John was the eldest child of Samuel and Martha Gould. The 1901 Census found the family living in Reddish, where he’d been born, at 166 Reddish Road. He was then aged 19 and working as a card room hand at the Coronation Cotton Mill belonging to John W Whittaker & Co, Coronation Street, Reddish. The Census also records his four siblings – Thomas (then 17), Albert (15), Eliza (11) and Eva (4).

In later life, John was a teacher at Tiviot Dale Sunday Scholl and became ambulance instructor to the local Boy Scouts. He was a committed tee-totaller and Secretary of the local Band of Hope. In 1902, he married Mary A Derbyshire at Heaton Moor Methodist Church. The couple lived at 7 Beard Street, Heaton Norris and would have three children together.

John joined the army on 15 July 1915 and his past experience made him an ideal recruit for the RAMC. He went overseas in the late spring of 1916 and had been invalided home at some point suffering with rheumatic fever.

Salta had been built as a passenger ship, of 7200 tons, in 1911. In 1915, she was acquired by the Admiralty and converted for use as a hospital ship. She was operated on the Admiralty’s behalf by Union Castle Mail Steamship Ltd.

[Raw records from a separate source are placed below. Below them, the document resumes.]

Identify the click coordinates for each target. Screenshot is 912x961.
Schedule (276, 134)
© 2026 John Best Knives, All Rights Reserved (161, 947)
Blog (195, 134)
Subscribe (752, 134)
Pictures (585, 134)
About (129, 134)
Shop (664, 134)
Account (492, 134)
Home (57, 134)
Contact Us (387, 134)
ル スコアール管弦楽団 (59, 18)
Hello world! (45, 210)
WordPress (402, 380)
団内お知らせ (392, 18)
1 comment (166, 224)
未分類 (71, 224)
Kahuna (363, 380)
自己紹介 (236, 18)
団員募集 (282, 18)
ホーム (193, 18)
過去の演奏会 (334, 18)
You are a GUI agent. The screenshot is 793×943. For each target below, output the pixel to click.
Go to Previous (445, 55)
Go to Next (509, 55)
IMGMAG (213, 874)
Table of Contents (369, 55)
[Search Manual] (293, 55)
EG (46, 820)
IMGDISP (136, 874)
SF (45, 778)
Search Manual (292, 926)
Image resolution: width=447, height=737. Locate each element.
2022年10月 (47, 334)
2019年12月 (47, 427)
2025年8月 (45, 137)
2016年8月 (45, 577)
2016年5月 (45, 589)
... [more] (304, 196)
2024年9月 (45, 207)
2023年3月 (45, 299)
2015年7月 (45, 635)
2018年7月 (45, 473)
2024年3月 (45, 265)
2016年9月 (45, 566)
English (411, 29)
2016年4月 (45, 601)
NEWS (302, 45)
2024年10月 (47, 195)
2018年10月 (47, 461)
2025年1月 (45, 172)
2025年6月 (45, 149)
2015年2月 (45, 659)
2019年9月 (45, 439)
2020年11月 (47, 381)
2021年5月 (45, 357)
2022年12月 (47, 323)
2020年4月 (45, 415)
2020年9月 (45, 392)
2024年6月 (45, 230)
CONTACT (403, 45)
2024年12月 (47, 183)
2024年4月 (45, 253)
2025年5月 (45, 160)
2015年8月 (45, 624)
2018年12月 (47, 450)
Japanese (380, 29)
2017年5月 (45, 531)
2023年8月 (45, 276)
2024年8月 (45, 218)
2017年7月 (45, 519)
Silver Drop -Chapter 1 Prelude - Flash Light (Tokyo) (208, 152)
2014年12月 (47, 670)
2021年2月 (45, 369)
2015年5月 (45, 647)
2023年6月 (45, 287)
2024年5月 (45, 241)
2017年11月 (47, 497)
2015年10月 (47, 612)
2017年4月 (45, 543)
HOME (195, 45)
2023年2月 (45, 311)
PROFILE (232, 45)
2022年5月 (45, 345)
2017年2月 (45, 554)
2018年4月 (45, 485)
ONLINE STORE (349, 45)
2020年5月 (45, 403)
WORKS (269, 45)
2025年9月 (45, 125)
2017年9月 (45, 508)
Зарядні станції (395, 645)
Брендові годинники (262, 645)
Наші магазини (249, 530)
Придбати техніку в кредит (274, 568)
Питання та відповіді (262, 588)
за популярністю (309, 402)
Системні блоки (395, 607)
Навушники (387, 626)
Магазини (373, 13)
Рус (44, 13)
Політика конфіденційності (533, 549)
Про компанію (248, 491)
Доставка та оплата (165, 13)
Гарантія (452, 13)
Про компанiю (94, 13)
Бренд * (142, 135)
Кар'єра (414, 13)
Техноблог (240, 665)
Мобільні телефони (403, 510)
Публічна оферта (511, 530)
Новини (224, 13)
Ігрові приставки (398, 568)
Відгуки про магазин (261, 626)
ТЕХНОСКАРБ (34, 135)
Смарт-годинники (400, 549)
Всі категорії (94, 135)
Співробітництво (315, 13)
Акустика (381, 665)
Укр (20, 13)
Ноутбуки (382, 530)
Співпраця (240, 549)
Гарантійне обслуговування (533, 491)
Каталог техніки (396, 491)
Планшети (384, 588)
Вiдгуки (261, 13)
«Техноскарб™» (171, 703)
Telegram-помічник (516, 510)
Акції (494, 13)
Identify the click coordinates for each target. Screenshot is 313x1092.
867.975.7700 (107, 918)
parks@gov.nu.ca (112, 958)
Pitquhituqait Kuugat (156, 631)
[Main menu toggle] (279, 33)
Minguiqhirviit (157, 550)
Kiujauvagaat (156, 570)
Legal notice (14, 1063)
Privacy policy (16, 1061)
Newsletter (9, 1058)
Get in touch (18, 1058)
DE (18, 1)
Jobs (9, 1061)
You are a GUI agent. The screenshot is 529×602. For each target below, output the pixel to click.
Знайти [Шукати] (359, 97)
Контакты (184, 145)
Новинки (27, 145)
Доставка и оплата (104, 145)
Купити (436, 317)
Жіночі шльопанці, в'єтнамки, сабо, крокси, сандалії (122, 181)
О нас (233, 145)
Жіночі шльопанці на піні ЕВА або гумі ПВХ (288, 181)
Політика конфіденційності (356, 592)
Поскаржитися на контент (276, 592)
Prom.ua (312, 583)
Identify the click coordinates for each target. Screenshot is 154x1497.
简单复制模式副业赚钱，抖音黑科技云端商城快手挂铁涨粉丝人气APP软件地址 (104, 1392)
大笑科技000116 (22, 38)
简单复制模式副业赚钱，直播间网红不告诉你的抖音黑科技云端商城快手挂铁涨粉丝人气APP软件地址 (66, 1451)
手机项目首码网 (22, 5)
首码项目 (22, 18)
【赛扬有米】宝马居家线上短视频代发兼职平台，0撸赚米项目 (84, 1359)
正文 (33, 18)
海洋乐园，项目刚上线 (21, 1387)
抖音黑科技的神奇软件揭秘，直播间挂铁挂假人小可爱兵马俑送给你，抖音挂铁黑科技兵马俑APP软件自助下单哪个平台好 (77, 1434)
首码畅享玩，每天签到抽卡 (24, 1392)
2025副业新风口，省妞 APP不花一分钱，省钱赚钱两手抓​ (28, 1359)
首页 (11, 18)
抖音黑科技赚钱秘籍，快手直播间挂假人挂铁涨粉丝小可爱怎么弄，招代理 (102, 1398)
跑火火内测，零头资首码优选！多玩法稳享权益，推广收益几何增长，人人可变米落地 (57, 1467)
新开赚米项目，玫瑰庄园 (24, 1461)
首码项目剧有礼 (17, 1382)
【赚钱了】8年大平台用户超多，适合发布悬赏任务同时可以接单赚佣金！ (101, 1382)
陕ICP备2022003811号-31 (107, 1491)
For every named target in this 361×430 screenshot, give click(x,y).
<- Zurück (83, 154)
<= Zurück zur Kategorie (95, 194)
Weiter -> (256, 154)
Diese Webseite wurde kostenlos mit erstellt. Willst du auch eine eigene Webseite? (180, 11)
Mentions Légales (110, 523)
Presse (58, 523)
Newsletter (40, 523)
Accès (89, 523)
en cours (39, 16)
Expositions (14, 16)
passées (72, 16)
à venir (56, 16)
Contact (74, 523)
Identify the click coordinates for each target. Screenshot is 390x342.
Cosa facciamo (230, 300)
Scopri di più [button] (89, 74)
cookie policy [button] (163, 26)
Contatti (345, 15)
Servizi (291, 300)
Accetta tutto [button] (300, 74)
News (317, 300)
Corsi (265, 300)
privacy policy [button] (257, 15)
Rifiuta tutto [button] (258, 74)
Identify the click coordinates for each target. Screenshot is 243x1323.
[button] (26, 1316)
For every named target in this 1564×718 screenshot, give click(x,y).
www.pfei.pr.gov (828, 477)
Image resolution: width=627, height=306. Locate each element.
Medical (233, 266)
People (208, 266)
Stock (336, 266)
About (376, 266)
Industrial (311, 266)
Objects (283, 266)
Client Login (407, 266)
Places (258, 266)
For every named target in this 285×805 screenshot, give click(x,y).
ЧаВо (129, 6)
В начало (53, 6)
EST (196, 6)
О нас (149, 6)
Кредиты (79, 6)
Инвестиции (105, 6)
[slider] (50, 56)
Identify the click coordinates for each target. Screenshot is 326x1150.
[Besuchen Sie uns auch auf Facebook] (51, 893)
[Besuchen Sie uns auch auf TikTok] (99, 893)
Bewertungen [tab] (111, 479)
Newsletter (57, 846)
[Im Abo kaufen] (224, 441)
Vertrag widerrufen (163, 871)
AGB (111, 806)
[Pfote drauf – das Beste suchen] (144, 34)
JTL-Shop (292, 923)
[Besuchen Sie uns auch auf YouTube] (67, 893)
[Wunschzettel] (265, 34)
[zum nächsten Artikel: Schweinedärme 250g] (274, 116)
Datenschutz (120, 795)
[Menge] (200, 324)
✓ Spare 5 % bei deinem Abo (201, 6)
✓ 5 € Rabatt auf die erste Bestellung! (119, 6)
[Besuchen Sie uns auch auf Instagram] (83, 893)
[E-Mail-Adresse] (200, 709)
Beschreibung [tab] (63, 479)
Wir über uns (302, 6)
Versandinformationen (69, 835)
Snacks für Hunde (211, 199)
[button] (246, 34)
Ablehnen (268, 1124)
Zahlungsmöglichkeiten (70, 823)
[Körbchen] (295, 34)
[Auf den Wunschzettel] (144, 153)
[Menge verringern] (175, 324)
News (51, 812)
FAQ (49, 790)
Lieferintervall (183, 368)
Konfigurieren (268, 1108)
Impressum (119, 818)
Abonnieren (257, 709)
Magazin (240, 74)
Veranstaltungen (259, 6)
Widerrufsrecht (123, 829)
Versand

On 10 April 1917, she was nearing the French port of Le Havre from Southampton with a cargo of medical stores. Early that morning, a patrol craft found drifting mines (later ascertained to have been laid the previous day by the German submarine UC26. At 11.20am, Salta’s identity was confirmed by the drifter “Diamond” and she was approved to enter the port. Whilst following the buoyed channel into Le Havre, Salta's Captain Eastaway gave orders to alter course to the north. The commander of the Diamond relayed a frantic message that Salta was now approaching the zone where the mines had been seen. One of the Salta's surviving officers later reported that Eastaway was concerned about entering Le Havre without a pilot because of the bad weather and had wanted to let the other ships pass.

Realising the grave danger, Eastaway tried to re-trace his course back to the buoyed channel. In poor weather conditions,
Salta drifted across the mined zone and hit a mine at 11.43am. An enormous explosion breached the hull near the engine room and hold No. 3. She quickly listed to starboard and sank in less than 10 minutes, ½ mile north of Whistle Buoy.

Despite help arriving rapidly, the state of the sea and the strong winds hampered the rescue operation and the human cost was appalling. Of 205 passengers and crew, 130 perished. In spite of extensive searches, only 13 bodies were initially recovered. There are now 24 burials from the sinking of the
Salta in Ste. Marie Cemetery, Le Havre, and also a memorial to those who were not recovered. As well as John, two of his comrades, Mark Kinder and Frederick Hodkinson, also died.